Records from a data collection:
##############################
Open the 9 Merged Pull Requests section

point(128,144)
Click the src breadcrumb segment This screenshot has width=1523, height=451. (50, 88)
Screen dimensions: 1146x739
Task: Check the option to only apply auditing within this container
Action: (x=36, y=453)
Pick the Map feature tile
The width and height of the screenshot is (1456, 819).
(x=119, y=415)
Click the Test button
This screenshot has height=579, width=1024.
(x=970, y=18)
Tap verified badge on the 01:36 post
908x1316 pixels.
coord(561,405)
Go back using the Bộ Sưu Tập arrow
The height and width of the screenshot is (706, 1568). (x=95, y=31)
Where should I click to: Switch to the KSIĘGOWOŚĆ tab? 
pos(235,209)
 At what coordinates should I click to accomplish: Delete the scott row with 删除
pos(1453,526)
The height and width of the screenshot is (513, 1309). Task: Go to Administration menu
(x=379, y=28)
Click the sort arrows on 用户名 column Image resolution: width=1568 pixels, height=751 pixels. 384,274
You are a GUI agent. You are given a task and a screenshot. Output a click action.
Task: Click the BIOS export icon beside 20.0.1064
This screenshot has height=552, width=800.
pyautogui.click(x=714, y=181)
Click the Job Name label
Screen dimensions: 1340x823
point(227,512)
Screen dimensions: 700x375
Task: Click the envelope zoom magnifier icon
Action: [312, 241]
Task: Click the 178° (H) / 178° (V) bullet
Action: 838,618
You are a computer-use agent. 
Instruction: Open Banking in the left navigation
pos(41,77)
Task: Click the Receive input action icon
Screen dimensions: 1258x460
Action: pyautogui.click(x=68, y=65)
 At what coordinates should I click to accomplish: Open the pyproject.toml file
##############################
In the listing above, change every "Open" to "Launch" and write the lines out again with nothing else altered.

Launch the 9 Merged Pull Requests section

point(128,144)
Click the src breadcrumb segment This screenshot has width=1523, height=451. (50, 88)
Screen dimensions: 1146x739
Task: Check the option to only apply auditing within this container
Action: (x=36, y=453)
Pick the Map feature tile
The width and height of the screenshot is (1456, 819).
(x=119, y=415)
Click the Test button
This screenshot has height=579, width=1024.
(x=970, y=18)
Tap verified badge on the 01:36 post
908x1316 pixels.
coord(561,405)
Go back using the Bộ Sưu Tập arrow
The height and width of the screenshot is (706, 1568). (x=95, y=31)
Where should I click to: Switch to the KSIĘGOWOŚĆ tab? 
pos(235,209)
 At what coordinates should I click to accomplish: Delete the scott row with 删除
pos(1453,526)
The height and width of the screenshot is (513, 1309). Task: Go to Administration menu
(x=379, y=28)
Click the sort arrows on 用户名 column Image resolution: width=1568 pixels, height=751 pixels. 384,274
You are a GUI agent. You are given a task and a screenshot. Output a click action.
Task: Click the BIOS export icon beside 20.0.1064
This screenshot has height=552, width=800.
pyautogui.click(x=714, y=181)
Click the Job Name label
Screen dimensions: 1340x823
point(227,512)
Screen dimensions: 700x375
Task: Click the envelope zoom magnifier icon
Action: [312, 241]
Task: Click the 178° (H) / 178° (V) bullet
Action: 838,618
You are a computer-use agent. 
Instruction: Launch Banking in the left navigation
pos(41,77)
Task: Click the Receive input action icon
Screen dimensions: 1258x460
Action: pyautogui.click(x=68, y=65)
 At what coordinates should I click to accomplish: Launch the pyproject.toml file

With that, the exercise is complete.